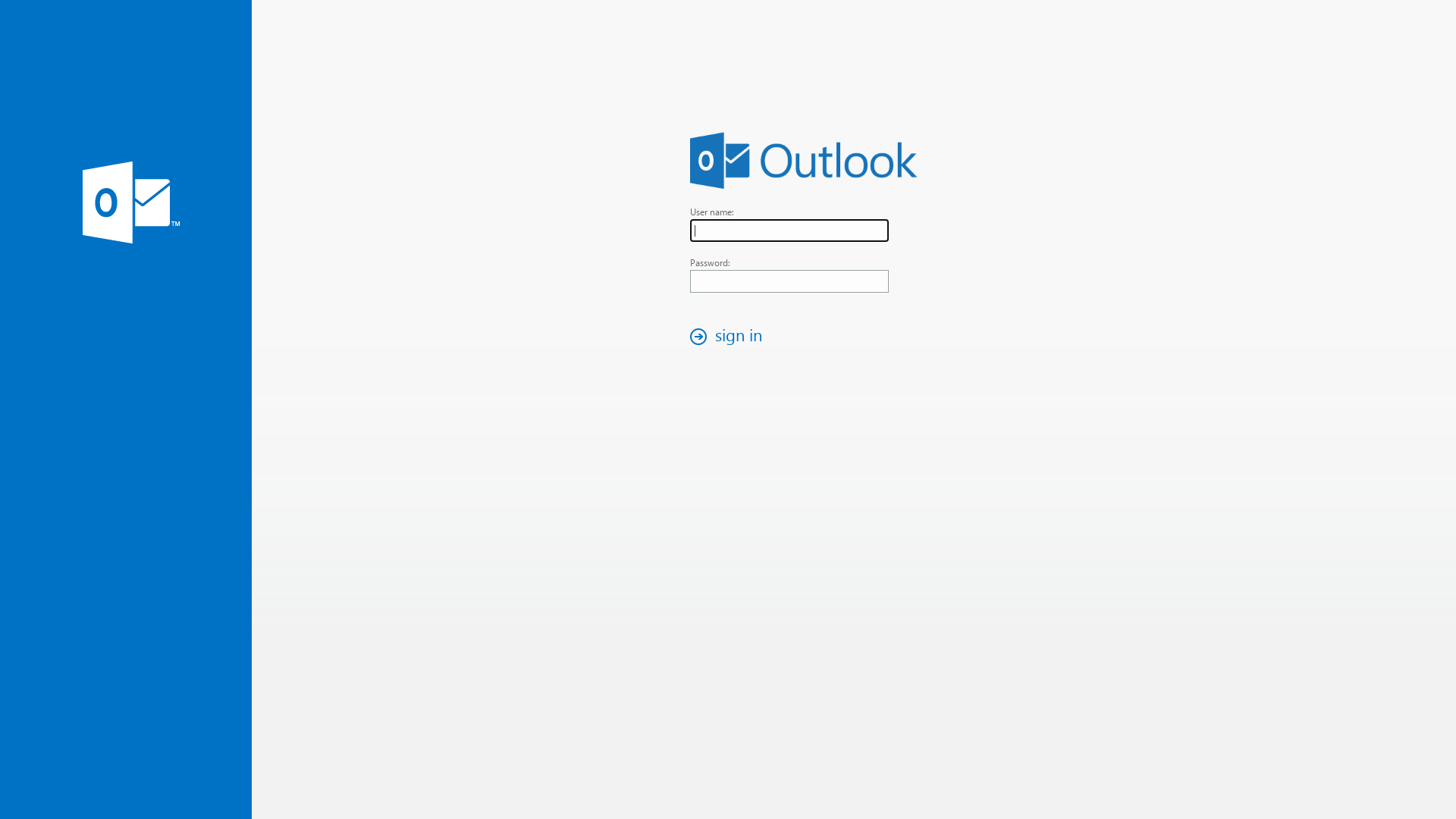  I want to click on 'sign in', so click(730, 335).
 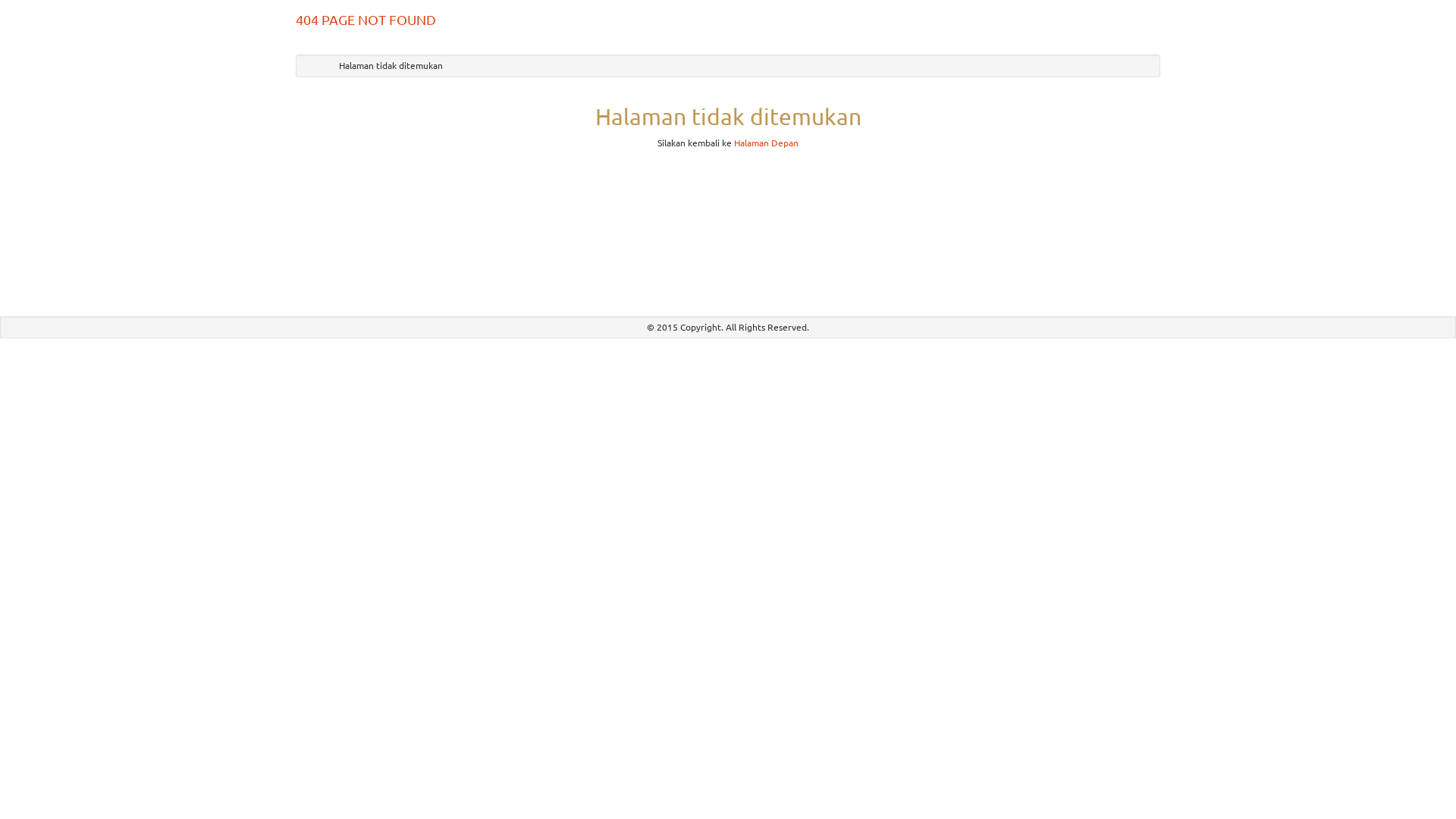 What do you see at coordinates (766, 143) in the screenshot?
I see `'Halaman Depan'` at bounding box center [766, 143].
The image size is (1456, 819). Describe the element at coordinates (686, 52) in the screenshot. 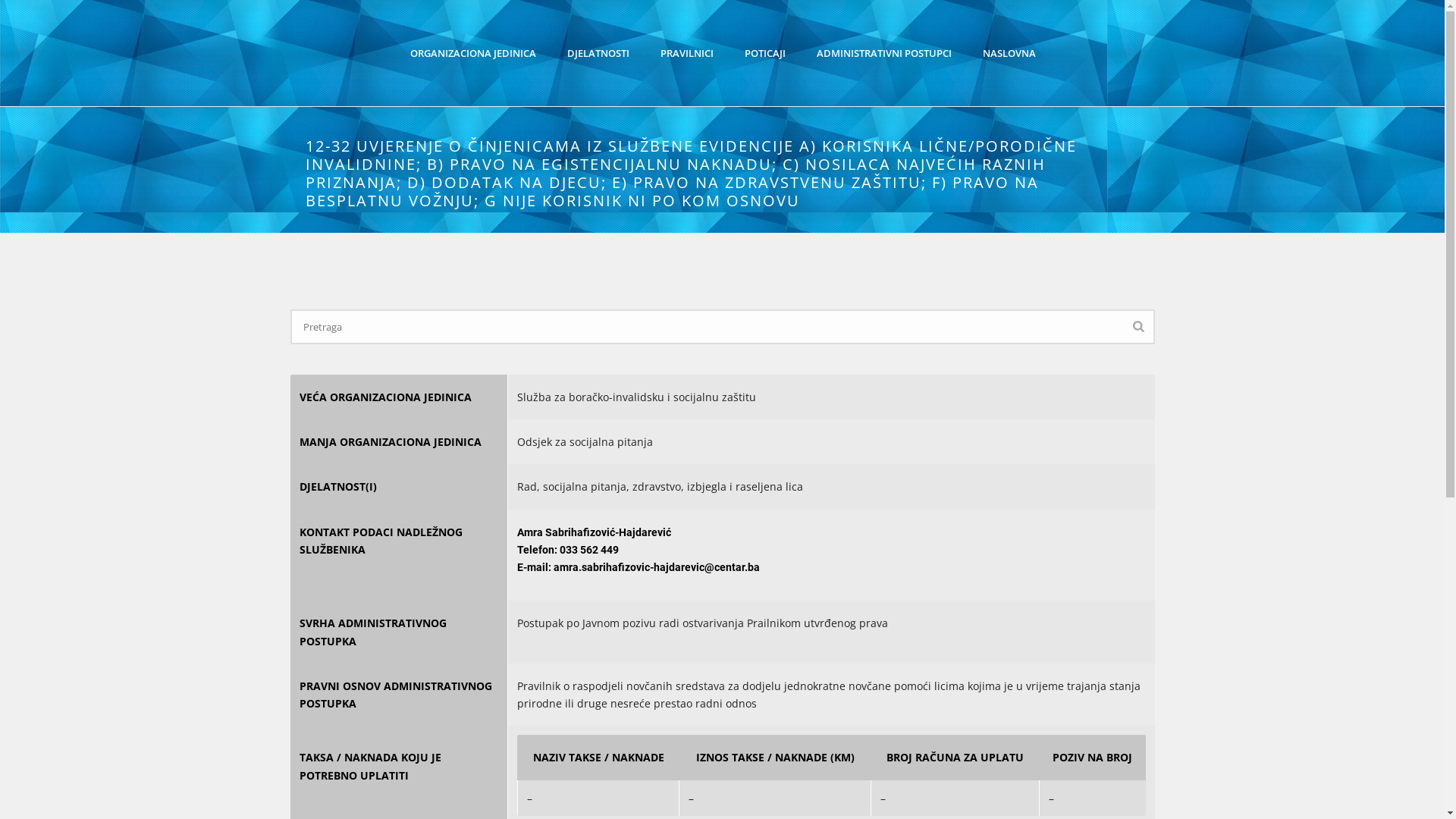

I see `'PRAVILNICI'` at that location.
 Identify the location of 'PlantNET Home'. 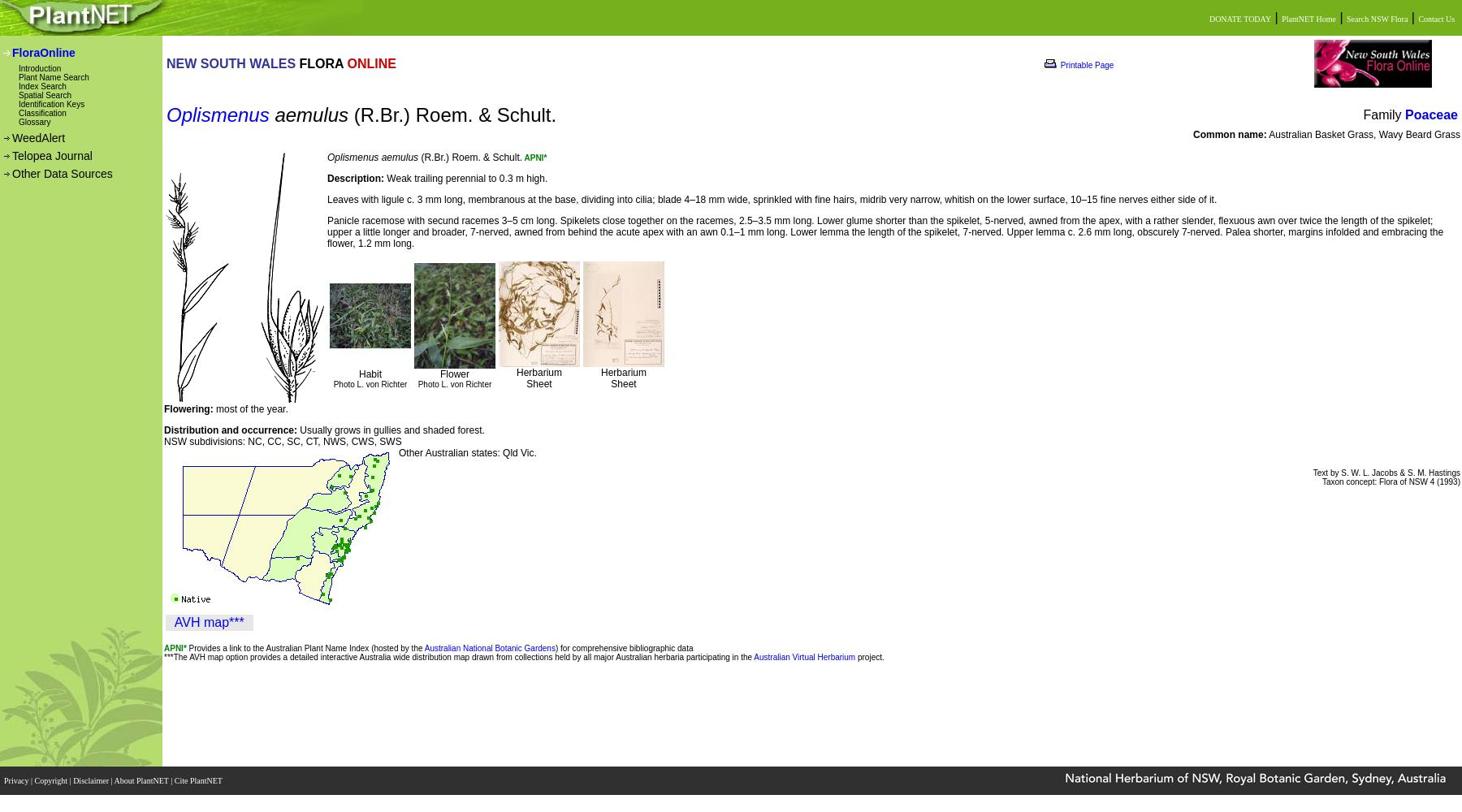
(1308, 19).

- Exercise
Please reproduce the data, starting with the line containing "The image size" and going on through the end of the data, leaving out the pictures.

- The result
The image size is (1456, 819). Describe the element at coordinates (686, 52) in the screenshot. 

I see `'PRAVILNICI'` at that location.
 Identify the location of 'PlantNET Home'. 
(1308, 19).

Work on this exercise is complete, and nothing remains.